→ **What you need to do**
For the word "computer", give the number of lines in these entries that contain it, with nothing else.
═══ Supplied records
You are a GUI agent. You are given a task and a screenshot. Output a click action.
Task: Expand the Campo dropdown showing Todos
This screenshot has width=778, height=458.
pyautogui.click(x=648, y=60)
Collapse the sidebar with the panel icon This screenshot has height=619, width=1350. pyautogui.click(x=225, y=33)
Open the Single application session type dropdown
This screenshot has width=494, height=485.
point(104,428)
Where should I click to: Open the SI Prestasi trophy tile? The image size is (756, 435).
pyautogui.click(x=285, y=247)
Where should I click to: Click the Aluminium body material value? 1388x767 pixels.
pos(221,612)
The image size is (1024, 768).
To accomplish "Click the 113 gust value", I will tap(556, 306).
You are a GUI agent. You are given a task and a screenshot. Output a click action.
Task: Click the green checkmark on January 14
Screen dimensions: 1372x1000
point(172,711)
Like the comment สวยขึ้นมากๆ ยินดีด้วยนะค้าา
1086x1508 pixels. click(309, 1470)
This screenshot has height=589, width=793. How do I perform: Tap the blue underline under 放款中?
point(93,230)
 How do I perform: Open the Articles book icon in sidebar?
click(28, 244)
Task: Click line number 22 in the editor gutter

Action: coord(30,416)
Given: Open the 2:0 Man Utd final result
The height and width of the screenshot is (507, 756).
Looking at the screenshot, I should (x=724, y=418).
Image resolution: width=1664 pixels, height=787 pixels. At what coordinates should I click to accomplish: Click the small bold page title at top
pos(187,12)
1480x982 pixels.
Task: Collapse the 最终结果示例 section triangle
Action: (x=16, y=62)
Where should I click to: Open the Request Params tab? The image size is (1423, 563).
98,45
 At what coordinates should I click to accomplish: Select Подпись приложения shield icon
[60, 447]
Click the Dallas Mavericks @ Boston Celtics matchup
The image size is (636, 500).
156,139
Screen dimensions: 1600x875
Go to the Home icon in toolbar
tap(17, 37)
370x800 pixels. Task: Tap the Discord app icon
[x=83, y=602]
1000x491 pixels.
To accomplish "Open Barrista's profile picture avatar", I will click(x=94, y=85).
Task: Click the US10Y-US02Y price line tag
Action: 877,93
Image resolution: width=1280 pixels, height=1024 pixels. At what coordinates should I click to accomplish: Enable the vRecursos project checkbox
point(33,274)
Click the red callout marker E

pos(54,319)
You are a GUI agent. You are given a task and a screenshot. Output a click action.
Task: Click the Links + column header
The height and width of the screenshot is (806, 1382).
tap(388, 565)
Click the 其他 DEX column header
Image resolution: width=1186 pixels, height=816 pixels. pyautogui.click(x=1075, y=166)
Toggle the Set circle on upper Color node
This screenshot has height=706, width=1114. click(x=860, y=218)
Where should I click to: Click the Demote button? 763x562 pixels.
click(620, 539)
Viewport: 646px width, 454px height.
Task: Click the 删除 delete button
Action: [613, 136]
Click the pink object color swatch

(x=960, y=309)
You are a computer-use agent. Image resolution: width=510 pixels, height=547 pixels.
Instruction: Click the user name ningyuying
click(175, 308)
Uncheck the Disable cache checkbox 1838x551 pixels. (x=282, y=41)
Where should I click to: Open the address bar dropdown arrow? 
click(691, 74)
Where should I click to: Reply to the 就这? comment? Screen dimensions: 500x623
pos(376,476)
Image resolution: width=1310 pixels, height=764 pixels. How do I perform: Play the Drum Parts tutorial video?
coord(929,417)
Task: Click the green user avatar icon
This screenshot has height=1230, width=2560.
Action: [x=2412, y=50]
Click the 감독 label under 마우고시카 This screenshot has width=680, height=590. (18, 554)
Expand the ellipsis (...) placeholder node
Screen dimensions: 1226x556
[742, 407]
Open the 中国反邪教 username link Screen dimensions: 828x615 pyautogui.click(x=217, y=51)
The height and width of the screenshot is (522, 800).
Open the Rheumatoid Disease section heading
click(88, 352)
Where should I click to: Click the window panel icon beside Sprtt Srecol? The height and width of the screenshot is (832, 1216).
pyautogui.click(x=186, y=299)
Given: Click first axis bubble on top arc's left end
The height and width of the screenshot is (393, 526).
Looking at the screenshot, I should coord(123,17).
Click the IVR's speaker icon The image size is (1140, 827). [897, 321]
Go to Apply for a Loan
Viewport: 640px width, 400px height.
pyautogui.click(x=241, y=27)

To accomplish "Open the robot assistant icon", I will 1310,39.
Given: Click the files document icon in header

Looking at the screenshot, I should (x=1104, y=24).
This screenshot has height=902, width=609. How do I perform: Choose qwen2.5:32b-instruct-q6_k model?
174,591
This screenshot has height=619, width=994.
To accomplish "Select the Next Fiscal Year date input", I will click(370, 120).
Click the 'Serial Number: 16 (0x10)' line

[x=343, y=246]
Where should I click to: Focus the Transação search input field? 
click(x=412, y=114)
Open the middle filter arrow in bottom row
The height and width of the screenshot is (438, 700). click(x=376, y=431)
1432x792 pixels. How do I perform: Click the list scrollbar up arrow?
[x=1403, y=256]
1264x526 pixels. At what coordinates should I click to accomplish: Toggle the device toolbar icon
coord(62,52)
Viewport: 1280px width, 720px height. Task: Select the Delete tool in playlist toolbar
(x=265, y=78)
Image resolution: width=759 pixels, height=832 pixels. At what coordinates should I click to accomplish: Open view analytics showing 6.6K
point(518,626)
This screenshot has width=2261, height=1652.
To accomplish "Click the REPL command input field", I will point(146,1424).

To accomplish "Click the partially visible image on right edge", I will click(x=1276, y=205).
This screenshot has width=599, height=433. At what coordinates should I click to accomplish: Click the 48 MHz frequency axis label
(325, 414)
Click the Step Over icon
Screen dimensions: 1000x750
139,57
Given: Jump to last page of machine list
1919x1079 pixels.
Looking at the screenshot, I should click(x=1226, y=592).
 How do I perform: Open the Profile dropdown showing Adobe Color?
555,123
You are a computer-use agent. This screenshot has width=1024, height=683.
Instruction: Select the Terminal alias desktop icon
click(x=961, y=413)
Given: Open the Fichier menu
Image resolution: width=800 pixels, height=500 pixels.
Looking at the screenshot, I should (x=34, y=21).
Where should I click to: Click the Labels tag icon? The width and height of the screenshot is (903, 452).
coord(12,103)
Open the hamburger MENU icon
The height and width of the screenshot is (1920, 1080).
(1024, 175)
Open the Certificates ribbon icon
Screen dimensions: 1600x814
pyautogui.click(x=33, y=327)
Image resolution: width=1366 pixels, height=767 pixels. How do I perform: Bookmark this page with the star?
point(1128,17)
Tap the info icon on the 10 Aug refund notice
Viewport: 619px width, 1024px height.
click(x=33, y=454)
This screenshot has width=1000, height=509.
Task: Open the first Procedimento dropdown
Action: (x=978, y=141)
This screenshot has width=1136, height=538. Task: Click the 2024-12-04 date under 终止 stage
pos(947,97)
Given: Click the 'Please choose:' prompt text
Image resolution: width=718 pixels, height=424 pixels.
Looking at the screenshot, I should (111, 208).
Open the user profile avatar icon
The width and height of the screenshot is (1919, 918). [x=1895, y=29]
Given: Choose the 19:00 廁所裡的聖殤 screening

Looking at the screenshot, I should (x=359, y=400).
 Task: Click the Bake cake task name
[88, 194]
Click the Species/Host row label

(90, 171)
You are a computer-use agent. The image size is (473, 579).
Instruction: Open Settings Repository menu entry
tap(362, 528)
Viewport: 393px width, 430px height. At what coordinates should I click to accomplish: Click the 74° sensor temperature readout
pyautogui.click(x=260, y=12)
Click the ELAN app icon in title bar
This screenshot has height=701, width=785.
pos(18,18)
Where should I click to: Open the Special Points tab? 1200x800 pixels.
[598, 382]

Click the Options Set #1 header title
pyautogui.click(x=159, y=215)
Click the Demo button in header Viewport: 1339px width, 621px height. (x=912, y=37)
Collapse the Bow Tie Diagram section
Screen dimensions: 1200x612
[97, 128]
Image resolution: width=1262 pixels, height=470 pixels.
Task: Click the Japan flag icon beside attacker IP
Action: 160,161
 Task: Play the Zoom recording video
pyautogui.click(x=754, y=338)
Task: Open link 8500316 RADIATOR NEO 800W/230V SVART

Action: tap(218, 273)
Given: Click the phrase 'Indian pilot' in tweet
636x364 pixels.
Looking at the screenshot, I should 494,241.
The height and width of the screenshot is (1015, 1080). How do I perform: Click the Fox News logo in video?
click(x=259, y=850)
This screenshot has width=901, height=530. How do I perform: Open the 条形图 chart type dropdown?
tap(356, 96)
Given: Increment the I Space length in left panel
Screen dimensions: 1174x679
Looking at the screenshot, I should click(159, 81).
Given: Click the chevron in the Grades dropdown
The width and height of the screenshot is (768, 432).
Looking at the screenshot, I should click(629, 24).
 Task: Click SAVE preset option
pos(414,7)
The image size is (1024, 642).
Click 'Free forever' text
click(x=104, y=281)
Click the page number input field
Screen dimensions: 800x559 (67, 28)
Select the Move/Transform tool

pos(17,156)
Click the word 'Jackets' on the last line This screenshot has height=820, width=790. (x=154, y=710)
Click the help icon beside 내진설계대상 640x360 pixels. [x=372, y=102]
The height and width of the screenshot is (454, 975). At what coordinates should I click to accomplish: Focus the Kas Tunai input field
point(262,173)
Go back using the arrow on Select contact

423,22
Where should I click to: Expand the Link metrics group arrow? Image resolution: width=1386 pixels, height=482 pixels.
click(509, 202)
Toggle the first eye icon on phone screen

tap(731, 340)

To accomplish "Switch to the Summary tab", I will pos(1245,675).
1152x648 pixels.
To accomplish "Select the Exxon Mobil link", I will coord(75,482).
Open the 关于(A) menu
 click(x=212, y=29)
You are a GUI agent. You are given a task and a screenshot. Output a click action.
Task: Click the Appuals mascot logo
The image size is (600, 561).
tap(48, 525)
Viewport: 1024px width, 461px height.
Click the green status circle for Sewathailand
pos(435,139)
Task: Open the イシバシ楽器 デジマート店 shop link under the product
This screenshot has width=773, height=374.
══════
→ **Solution to this exercise**
3